“LA LEGGENDA DI GIOVANNI DUE CUORI” DI CARLO DE POI ALLA CASA DELLA LEGALITA’ E DELLA CULTURA DI BADIA POLESINE (ROVIGO). RECENSIONE

di Emanuela Dal Pozzo

 

Villa Valente Crocco, antica villa nella campagna rodigina in località Serravalle del Comune di Badia Polesine (Rovigo), confiscata alla mafia nel 2002 dalla Procura di Verona, è oggi un prezioso spazio riutilizzato dalla collettività, Casa della Legalità e della Cultura e sede del Centro di Documentazione Polesano Onlus (CDP) che coordina diverse associazioni territoriali.

C’è vita oggi in questa villa dal torbido passato.

La civiltà riafferma i propri valori di democrazia partecipata attraverso incontri a tema, cineforum ed attività all’aperto.

E’ in una di queste occasioni che abbiamo assistito alla performance “ La leggenda di Giovanni Due Cuori” di Carlo De Poi, attore e regista del Collettivo di Ricerca Teatrale di Vittorio Veneto (Treviso), che si definisce umilmente “ vecchio artigiano”, ma che in realtà sappiamo essere uno studioso appassionato di teatro e dei linguaggi teatrali, nel tempo a contatto con artisti oggi tra le più importanti realtà teatrali italiane e internazionali e che hanno trovato, in quasi cinquant’anni di attività, presso la sua sede di Vittorio Veneto, un punto di riferimento e un luogo di scambio e di confronto.
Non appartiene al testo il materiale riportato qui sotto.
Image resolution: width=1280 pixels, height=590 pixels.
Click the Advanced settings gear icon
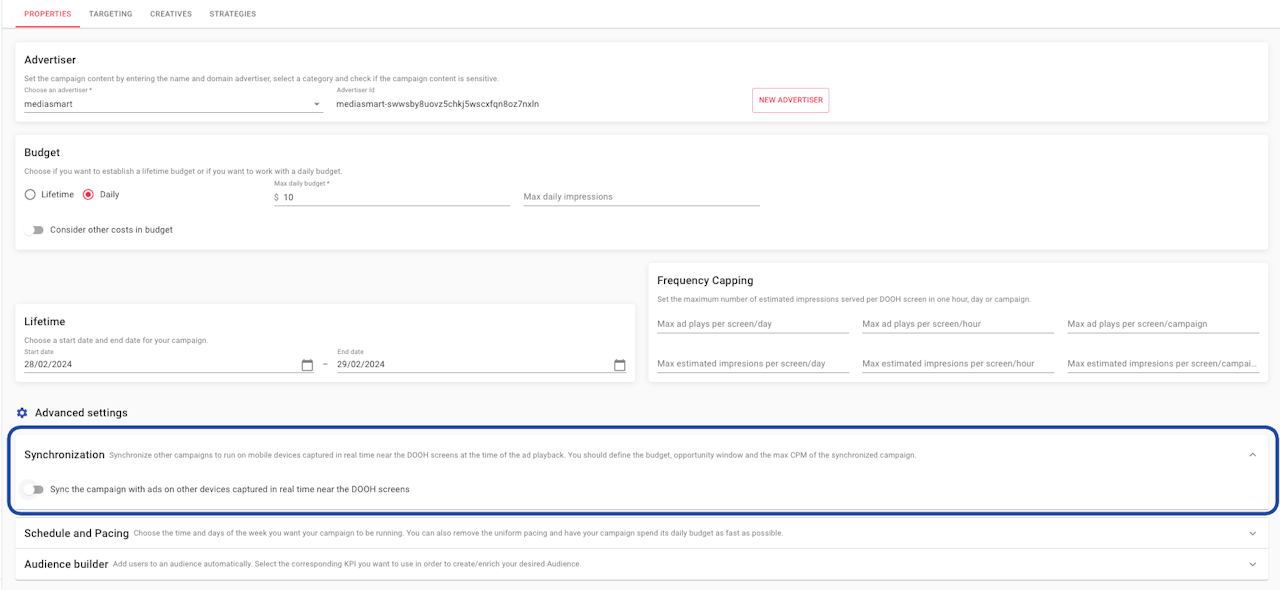pyautogui.click(x=22, y=413)
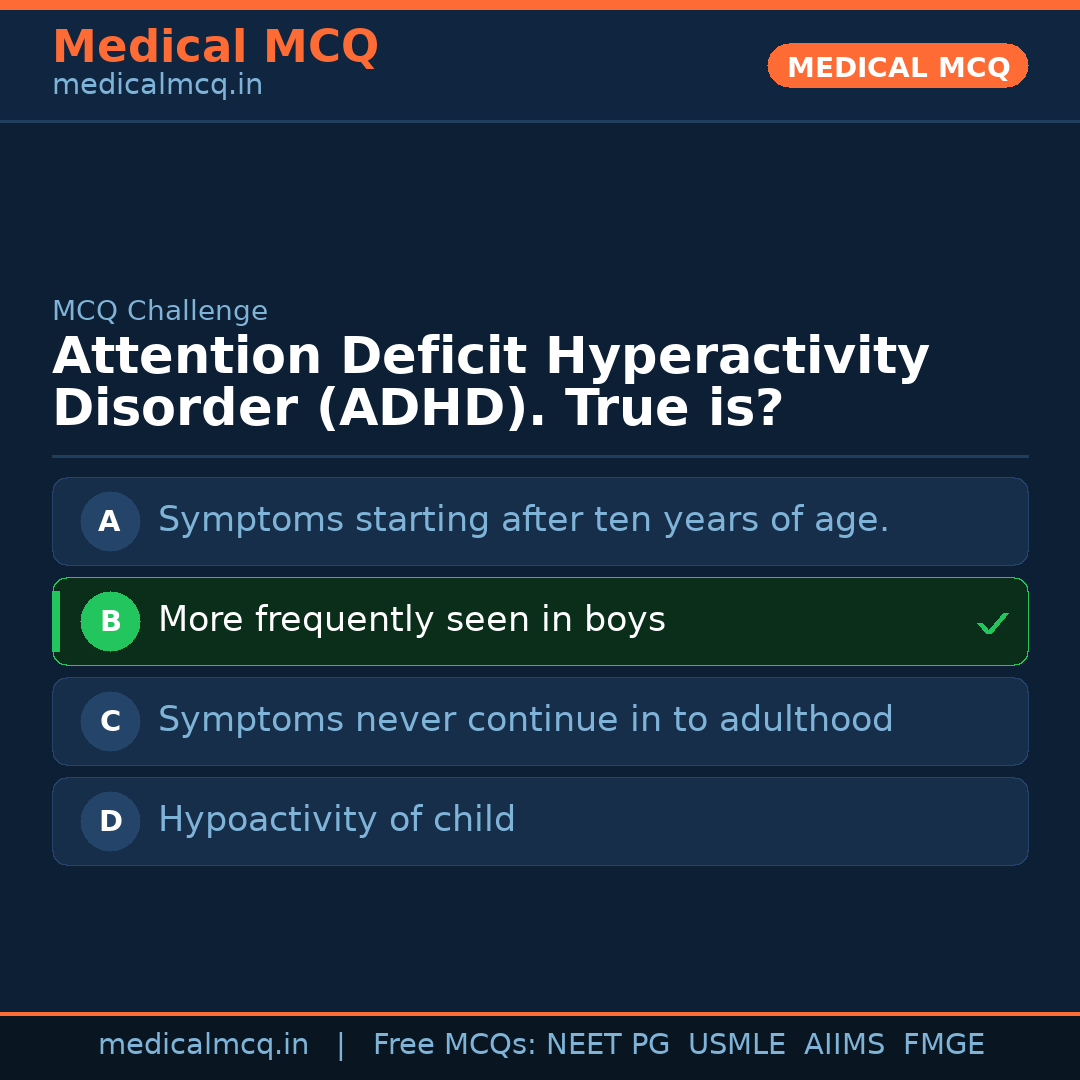This screenshot has width=1080, height=1080.
Task: Open the medicalmcq.in link in the footer
Action: point(203,1045)
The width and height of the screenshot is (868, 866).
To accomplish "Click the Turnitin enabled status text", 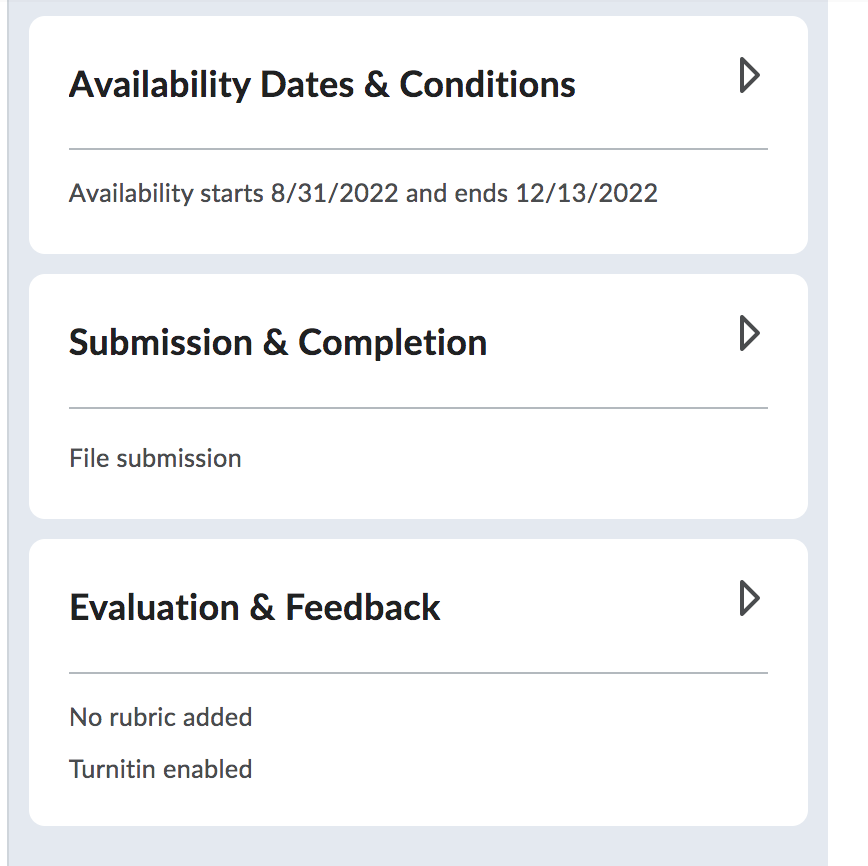I will point(160,769).
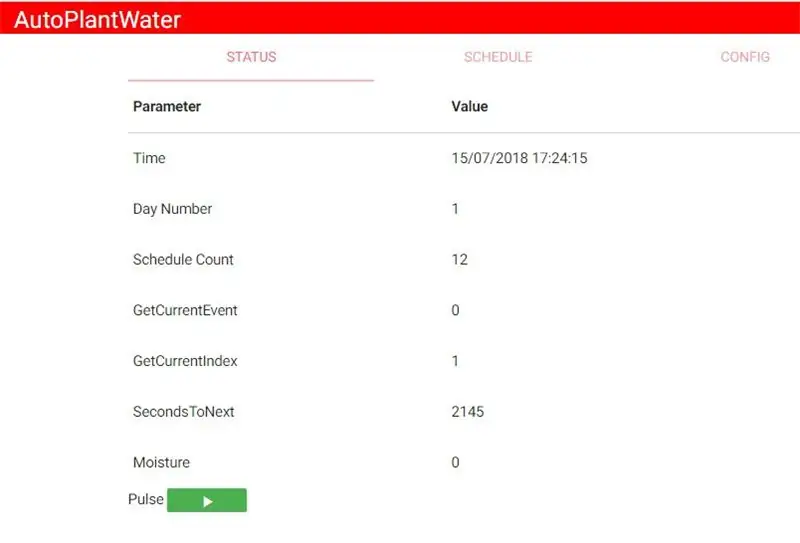Click the AutoPlantWater title in header

98,18
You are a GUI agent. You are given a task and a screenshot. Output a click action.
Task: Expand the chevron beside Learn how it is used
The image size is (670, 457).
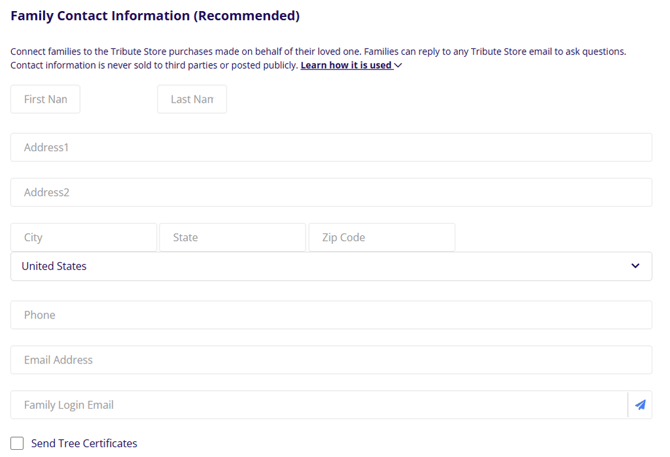398,66
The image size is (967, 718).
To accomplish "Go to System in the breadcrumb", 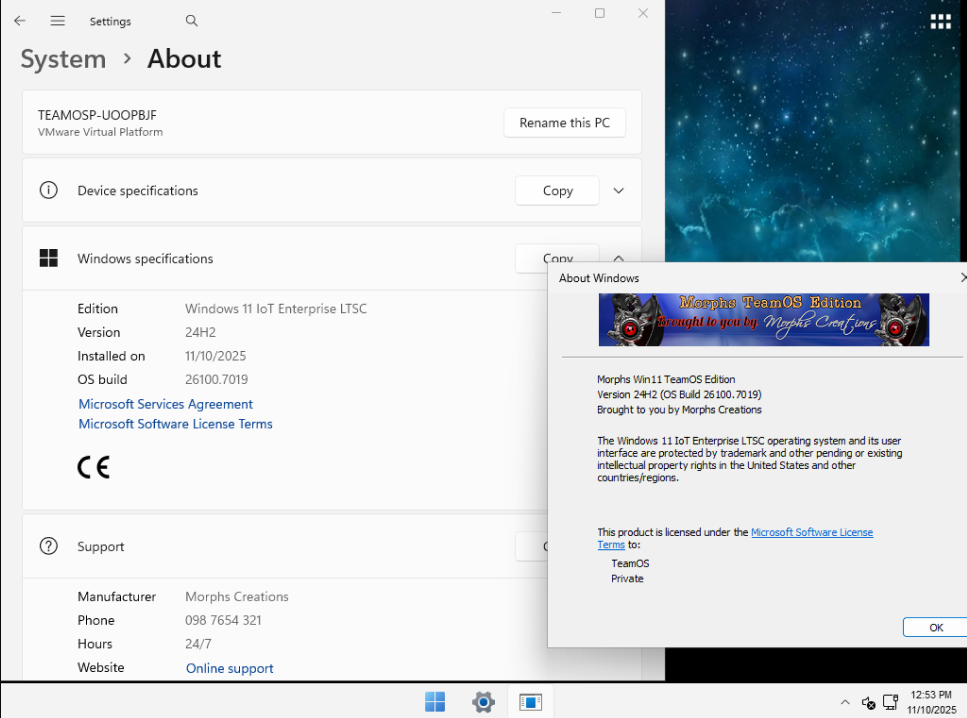I will click(x=63, y=59).
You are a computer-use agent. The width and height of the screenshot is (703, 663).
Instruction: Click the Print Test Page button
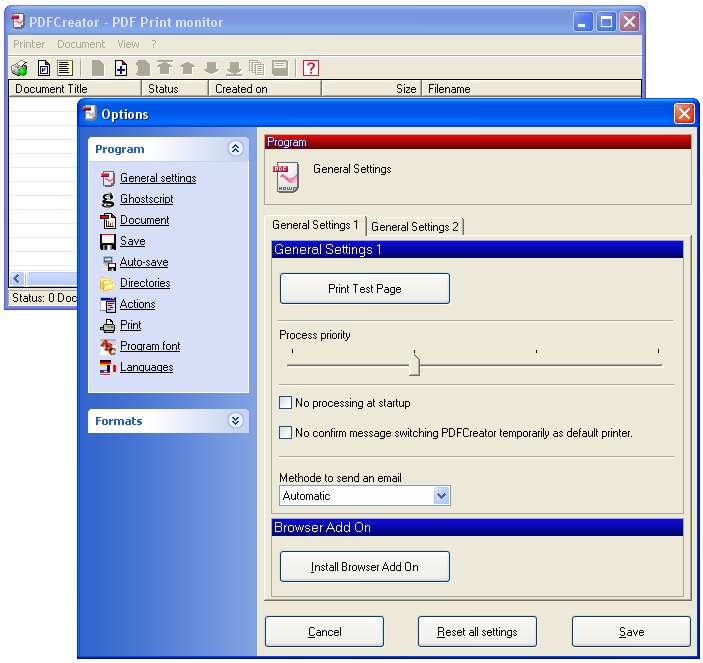364,289
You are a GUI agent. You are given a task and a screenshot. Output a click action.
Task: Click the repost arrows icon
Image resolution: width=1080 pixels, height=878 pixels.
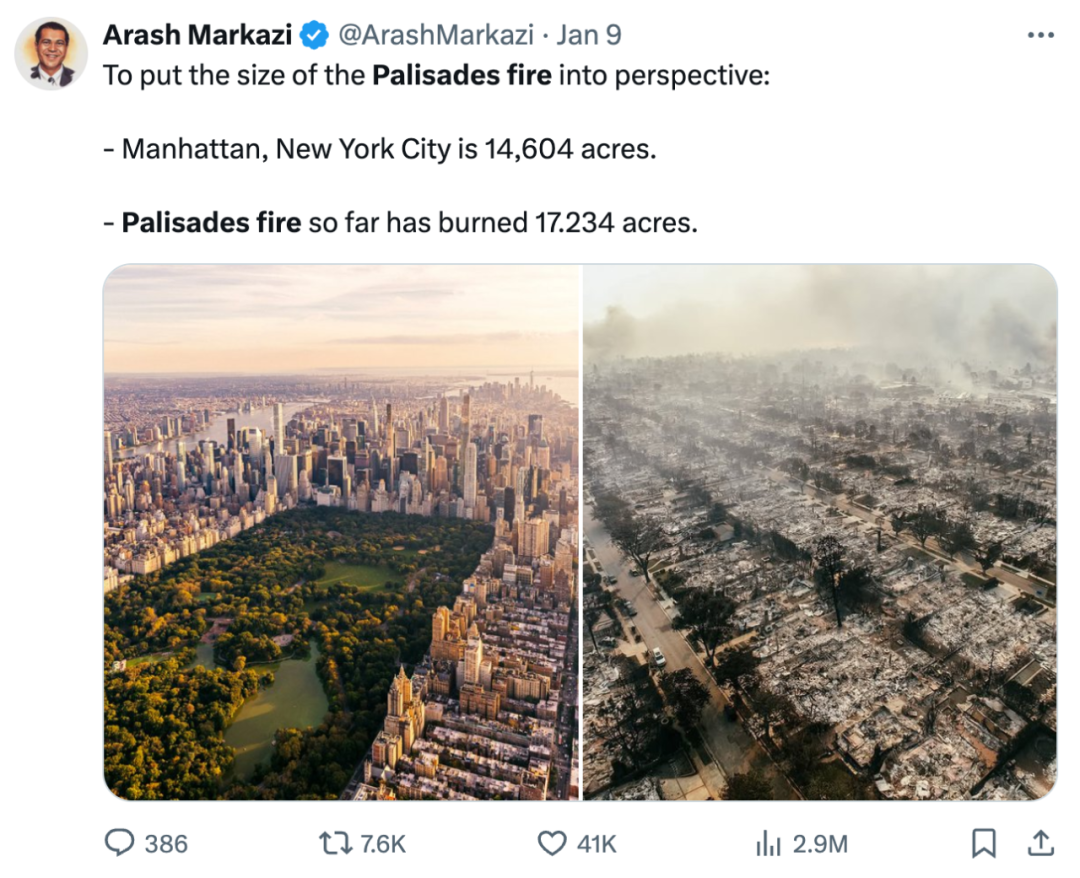335,843
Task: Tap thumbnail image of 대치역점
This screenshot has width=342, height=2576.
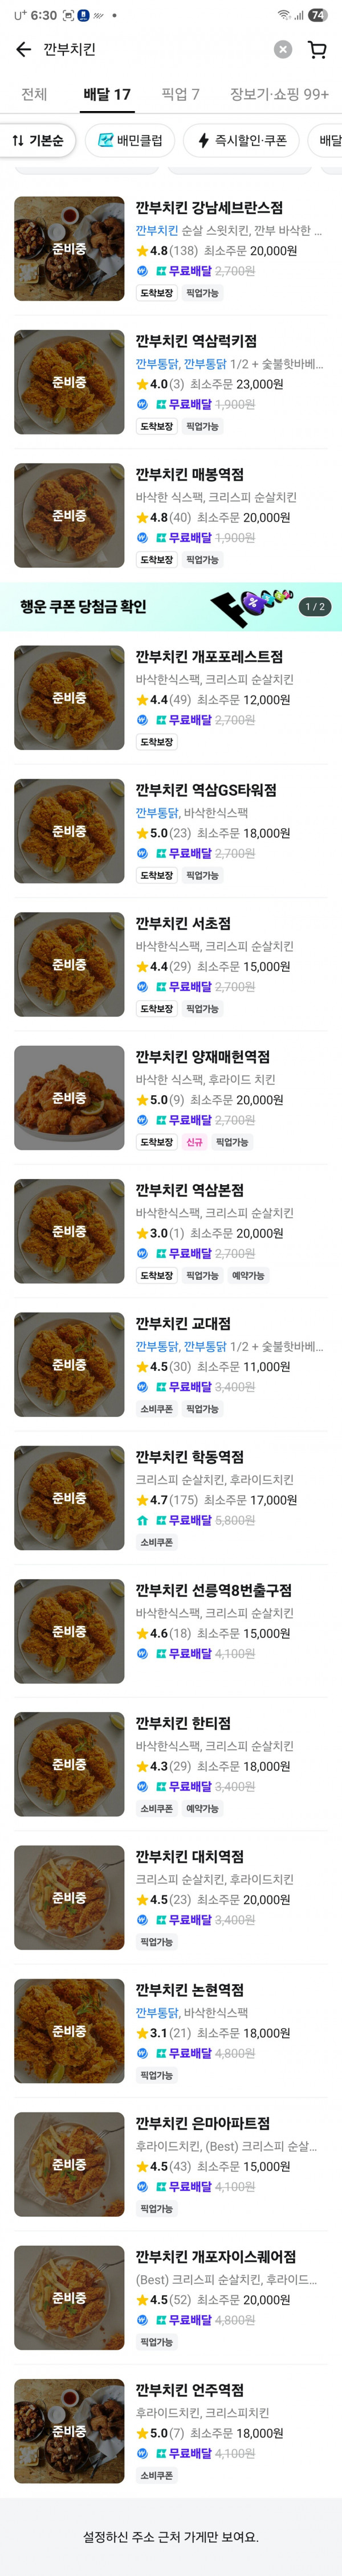Action: point(69,1898)
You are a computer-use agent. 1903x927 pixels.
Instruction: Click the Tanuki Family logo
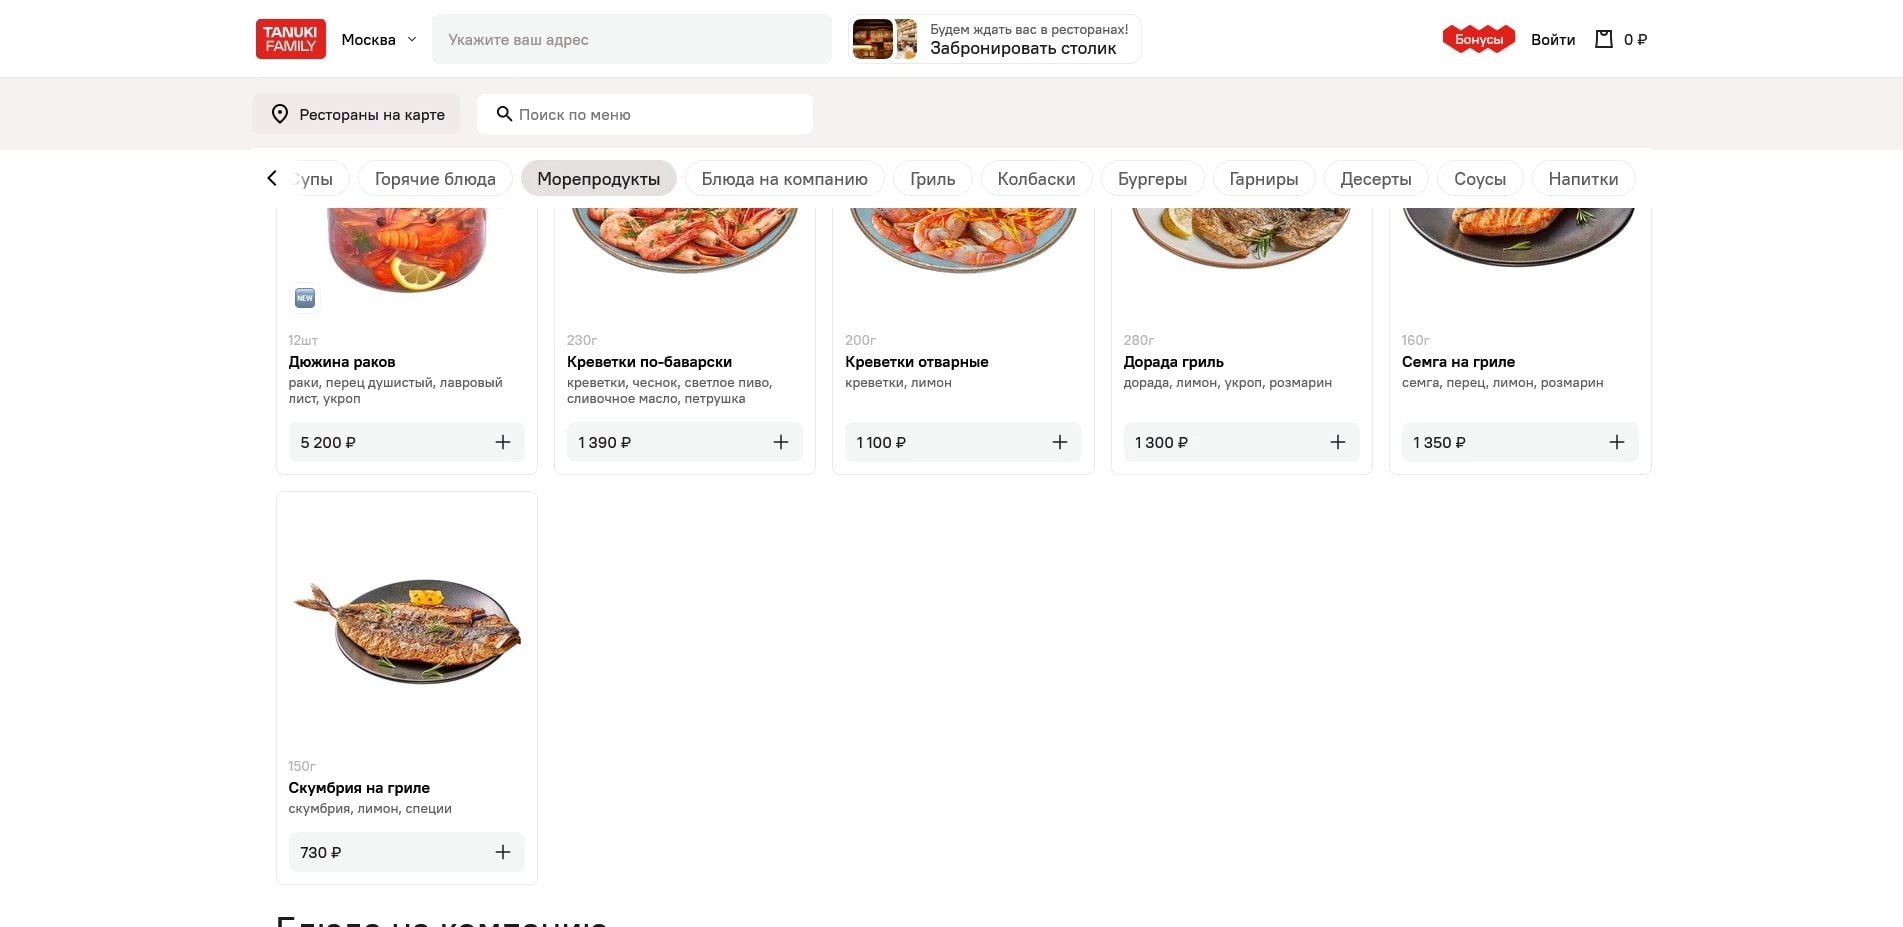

E’ anche sensibile interprete dei problemi sociali che attraversano la nostra cultura, da molti anni impegnato in quel teatro di valenza civile che spesso si riconosce nel teatro di narrazione o di affabulazione.

Un’efficacia comunicativa attore/spettatore quella di Carlo De Poi, evidente anche in questa performance, e che rivela una visione di teatro completamente diversa da quella che sembra spesso invadere i teatri oggi, che tendono a far coincidere il mezzo con il fine, e in cui la ricerca teatrale spesso finisce per diventare ricerca stilistica autoreferenziale.

Il racconto/testimonianza “ La leggenda di Giovanni Due Cuori” ( “esiste un cuore per amare e un cuore per lottare) narra, sotto forma di favola, la vita straordinaria di Janus Korczak, medico e pedagogista polacco, ideatore e direttore per oltre trent’anni della “Dom Sierot”, la Casa degli Orfani di Varsavia.

Quella casa diventa un emblematico modello di democrazia reale e partecipata dai bambini che la abitano, fondata su leggi e principi basati sul reciproco rispetto e la civile risoluzione dei conflitti, promossi dai bambini stessi, ma diventerà anche l’esempio della maggiore sconfitta dell’umanità adulta, quando nel 1942 la violenza nazista ne segnerà il drammatico epilogo.

Ho scelto la favola” dice Carlo De Poi “perché sono convinto, un po’ come i sopravvissuti che per anni non sono riusciti a parlare, che le parole non potessero trasmettere l’enorme dolore provato da milioni di persone violentate, straziate, annientate dalla furia nazista; ma che anche un racconto realistico non riuscisse a scuotere, a indignare, a far nascere quel moto di rivolta e di lotta concreta che animò per tutta la vita il nostro “medico dei bambini”.”

Toccante il racconto nella propria amara poesia, pertinente con il luogo in cui si è svolto e necessario nell’attuale contesto geopolitico dai risvolti inquietanti.

Un racconto, distribuito poi anche gratuitamente in versione stampata agli spettatori, che si è avvalso di una minuziosa ricerca bibliografica e di un attento esame delle fonti, come anche attestano le musiche utilizzate nello spettacolo ( Paola Perin) della musicista e compositrice ebrea cecoslovacca Ilse Weber, spartiti trovati dal marito dopo la morte della moglie nel campo di sterminio di Awschwitz- Birkenau.

A seguire confronti informali non solo con gli incuriositi spettatori, ma anche con altri attori e artisti presenti, segni di vitalità di un teatro che semina, che unisce, che cresce.